Hasil autopsi independen dan temuan awal yang diminta oleh keluarga George Floyd menyatakan pria kulit hitam itu tewas karena sesak napas karena leher dan punggungnya ditekan sehingga tidak ada aliran darah ke otak. Seperti ditulis ABC News, hasil temuan tersebut dirilis, Selasa, (02/06/2020) waktu setempat.

George Floyd diringkus polisi di Kota Minneapolis, Negara Bagian Minnesota, Amerika Serikat (AS) Senin (25/05/2020) dan oknum polisi telah menindih lehernya dengan lutut ketika dia telungkup di tanah dan sudah memohon dilepaskan karena dia bilang tak bisa bernapas.

Pemeriksaan independen itu menemukan, tekanan di bagian leher belakang George Floyd, posisi tangan diborgol ke belakang dan posisinya yang menelungkup di tanah memberi kontribusi terhadap kematiannya karena diafragmanya menjadi tidak berfungsi. 

Hasil outopsi tersebut menyimpulkan, George Floyd, 46 tahun, meninggal di tempat.

"Ambulans menjadi mobil jenazahnya," kata Ben Crump, pengacara keluarga George Floyd dalam jumpa pers saat merilis hasil otopsi tersebut.

Tak lama setelah itu Rumah Sakit Hennepin County Medical Examiner merilis hasil temuan mereka dan juga menyatakan George Floyd tewas karena dibunuh akibat 'fungsi paru-paru yang berhenti ketika diringkus oleh petugas penegak hukum'. Dr Michael Baden dan Dr Allecia Wilson, merupakan direktur sekolah Kedokteran Universitas Michigan, menangani otopsi independen ini.

Baden yang bekerja sebagai petugas pemeriksa medis di New York pada 1978 dan 1979 sebelumnya juga melakukan autopsi independen terhadap Eric Garner yang dibunuh polisi di Staten Island, New York, pada 2014 serta Michael Brown yang ditembak polisi di Ferguson, Missouri, di tahun yang sama.

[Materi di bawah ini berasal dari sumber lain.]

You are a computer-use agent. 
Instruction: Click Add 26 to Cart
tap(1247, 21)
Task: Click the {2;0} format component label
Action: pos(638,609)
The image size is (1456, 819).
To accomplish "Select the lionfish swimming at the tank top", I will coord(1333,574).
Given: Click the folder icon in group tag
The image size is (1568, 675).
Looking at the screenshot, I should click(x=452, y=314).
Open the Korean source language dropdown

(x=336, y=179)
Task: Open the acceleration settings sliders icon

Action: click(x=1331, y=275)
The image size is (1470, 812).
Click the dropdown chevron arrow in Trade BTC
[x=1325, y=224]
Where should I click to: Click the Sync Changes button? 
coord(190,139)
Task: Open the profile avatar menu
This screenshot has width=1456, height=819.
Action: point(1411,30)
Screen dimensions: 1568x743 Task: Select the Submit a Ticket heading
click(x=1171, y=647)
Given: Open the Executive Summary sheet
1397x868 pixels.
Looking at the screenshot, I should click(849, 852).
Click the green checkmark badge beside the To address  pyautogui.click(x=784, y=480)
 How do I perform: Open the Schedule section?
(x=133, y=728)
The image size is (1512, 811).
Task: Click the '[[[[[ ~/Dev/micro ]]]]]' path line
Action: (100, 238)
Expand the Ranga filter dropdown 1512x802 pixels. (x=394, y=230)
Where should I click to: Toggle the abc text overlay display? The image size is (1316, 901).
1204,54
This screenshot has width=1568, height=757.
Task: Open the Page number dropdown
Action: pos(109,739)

Baden mengatakan George Floyd dalam keadaan sehat sebelum tewas dan video yang beredar luas memperlihatkan dengan jelas tekanan di leher dan punggungnya yang menyebabkan kematian.

"Ketika dia mengatakan 'Saya tidak bisa bernapas' sayangnya kebanyakan polisi menganggap kalau Anda bisa bicara berarti Anda bisa bernapas. Itu tidak benar," kata dia dalam jumpa pers.

Wilson menuturkan pemeriksaan toksilogi dan yang lainnya masih berlangsung. Meski begitu pemeriksaan medis sebelumnya mengatakan Floyd memiliki 'kondisi lain termasuk penyakit jantung dan belum lama mengkonsumsi obat terlarang.'

Polisi yang menindih leher George Floyd, Derek Chauvin, kini sudah dipecat dan dituntut atas pembunuhan tingkat tiga dan pembantaian. Floyd terdengar mengatakan, "Saya tidak bisa bernapas," ketika Chauvin meringkusnya di tanah selama sembilan menit, kata dokumen tuntutan hukum.

Ketiga polisi lain yang terlibat dalam penangkapan George Floyd juga sudah dipecat tapi belum menerima dakwaan.